Consequences of the failure of equipartition for the p-V behavior of liquid water and the hydration free energy components of a small protein

TL;DR

This study reveals that the integration time-step in molecular dynamics simulations critically affects the accuracy of volume, dielectric, and hydration free energy predictions for water and proteins, emphasizing the need for small time-steps.

Contribution

It extends previous work on equipartition failure to NpT conditions and proteins, demonstrating the importance of small time-steps for reliable simulation results.

Findings

Larger time-steps lead to inaccurate volume and dielectric constant predictions.

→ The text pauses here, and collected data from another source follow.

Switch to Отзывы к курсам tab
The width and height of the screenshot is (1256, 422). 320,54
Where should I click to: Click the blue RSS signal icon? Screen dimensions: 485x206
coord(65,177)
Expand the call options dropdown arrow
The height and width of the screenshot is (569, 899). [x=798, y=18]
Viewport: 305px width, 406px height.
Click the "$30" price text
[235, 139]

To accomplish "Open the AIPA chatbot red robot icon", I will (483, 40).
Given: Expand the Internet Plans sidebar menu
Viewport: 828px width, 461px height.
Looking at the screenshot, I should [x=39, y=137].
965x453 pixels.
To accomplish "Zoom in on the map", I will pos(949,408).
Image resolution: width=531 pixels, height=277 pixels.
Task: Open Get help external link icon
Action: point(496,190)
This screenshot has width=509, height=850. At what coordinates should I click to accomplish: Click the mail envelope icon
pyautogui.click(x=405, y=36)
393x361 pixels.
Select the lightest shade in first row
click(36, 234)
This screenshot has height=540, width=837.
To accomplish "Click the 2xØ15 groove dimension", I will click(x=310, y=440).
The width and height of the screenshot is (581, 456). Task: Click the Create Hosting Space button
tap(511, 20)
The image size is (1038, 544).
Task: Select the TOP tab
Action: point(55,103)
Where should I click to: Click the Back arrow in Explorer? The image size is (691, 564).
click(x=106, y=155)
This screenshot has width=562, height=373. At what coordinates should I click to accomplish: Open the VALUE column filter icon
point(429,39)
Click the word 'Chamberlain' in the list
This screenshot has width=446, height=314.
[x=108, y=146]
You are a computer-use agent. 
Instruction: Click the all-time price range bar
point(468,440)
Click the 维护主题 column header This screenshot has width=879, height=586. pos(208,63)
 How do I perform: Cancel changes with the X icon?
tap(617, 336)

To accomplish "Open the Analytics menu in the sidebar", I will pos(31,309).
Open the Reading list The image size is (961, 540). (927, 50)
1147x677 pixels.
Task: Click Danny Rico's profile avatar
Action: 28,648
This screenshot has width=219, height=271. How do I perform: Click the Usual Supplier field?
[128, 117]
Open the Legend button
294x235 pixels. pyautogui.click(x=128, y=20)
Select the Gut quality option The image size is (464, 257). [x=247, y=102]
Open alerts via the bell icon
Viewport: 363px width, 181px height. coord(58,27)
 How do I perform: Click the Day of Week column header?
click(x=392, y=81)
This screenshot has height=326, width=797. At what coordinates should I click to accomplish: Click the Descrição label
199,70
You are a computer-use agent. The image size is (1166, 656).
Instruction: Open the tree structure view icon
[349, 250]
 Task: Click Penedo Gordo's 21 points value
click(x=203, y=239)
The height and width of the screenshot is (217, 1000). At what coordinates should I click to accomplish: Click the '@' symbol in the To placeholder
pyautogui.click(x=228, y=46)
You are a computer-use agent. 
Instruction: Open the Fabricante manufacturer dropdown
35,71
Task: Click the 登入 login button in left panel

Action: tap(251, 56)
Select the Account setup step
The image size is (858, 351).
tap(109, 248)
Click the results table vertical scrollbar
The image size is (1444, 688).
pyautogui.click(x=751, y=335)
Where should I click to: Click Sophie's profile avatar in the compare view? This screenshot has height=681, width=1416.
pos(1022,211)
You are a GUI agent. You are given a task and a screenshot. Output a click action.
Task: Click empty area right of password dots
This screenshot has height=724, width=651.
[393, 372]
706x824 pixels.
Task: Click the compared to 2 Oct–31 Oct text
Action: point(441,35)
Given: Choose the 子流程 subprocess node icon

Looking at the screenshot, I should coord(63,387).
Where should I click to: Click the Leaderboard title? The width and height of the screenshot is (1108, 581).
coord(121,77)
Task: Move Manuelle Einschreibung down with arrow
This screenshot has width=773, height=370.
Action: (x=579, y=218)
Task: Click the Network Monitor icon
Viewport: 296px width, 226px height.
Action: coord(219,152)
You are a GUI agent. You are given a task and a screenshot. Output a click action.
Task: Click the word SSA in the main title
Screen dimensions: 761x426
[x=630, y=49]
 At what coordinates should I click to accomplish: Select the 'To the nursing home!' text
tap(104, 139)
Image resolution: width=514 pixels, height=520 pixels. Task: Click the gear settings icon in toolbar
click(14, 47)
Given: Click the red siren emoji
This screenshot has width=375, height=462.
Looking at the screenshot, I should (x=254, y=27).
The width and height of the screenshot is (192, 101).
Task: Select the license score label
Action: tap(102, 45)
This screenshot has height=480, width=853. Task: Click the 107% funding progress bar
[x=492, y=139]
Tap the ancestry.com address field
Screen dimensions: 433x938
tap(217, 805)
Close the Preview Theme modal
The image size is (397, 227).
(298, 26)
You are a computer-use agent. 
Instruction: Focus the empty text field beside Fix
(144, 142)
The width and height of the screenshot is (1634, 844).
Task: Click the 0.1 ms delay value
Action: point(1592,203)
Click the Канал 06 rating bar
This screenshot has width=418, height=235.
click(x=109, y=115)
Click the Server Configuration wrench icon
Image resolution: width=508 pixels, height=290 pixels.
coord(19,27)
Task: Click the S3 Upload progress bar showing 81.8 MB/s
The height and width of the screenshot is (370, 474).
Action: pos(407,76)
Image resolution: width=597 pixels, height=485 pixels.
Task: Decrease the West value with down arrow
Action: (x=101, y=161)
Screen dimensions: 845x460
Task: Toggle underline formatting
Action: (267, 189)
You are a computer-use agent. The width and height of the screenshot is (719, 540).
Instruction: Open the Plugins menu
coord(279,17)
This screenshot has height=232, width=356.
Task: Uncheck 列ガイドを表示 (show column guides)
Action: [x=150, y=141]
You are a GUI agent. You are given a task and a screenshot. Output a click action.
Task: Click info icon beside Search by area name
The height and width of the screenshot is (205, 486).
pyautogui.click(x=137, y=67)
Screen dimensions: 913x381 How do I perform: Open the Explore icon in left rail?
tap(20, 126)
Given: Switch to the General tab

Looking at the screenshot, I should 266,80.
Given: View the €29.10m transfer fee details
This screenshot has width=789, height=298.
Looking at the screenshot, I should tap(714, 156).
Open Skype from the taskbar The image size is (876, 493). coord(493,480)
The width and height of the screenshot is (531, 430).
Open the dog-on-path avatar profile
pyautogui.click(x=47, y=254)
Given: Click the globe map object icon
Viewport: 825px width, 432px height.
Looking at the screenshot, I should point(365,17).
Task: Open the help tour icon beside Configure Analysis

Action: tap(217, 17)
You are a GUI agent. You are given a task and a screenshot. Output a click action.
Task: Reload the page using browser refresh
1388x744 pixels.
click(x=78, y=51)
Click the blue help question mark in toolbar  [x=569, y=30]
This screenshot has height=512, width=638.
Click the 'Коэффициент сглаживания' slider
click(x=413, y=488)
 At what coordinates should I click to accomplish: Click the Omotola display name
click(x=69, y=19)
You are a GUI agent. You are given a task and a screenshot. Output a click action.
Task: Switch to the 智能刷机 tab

Hydration free energy components are sensitive to the integration time-step.

Small time-steps are necessary for consistent and accurate simulation outcomes.

Abstract

Earlier we showed that in the molecular dynamics simulation of a rigid model of water it is necessary to use an integration time-step $\delta t \leq 0.5$ fs to ensure equipartition between translational and rotational modes. Here we extend that study in the $NVT$ ensemble to $NpT$ conditions and to an aqueous protein. We study neat liquid water with the rigid, SPC/E model and the protein BBA (PDB ID: 1FME) solvated in the rigid, TIP3P model. We examine integration time-steps ranging from $0.5$ fs to $4.0$ fs for various thermostat plus barostat combinations. We find that a small $\delta t$ is necessary to ensure consistent prediction of the simulation volume. Hydrogen mass repartitioning alleviates the problem somewhat, but is ineffective for the typical time-step used with this approach. The compressibility, a measure of volume fluctuations, and the dielectric constant, a measure of dipole moment fluctuations, are also seen to be sensitive to $\delta t$. Using the mean volume estimated from the $NpT$ simulation, we examine the electrostatic and van der Waals contribution to the hydration free energy of the protein in the $NVT$ ensemble. These contributions are also sensitive to $\delta t$. In going from $\delta t = 2$ fs to $\delta t = 0.5$ fs, the change in the net electrostatic plus van der Waals contribution to the hydration of BBA is already in excess of the folding free energy reported for this protein.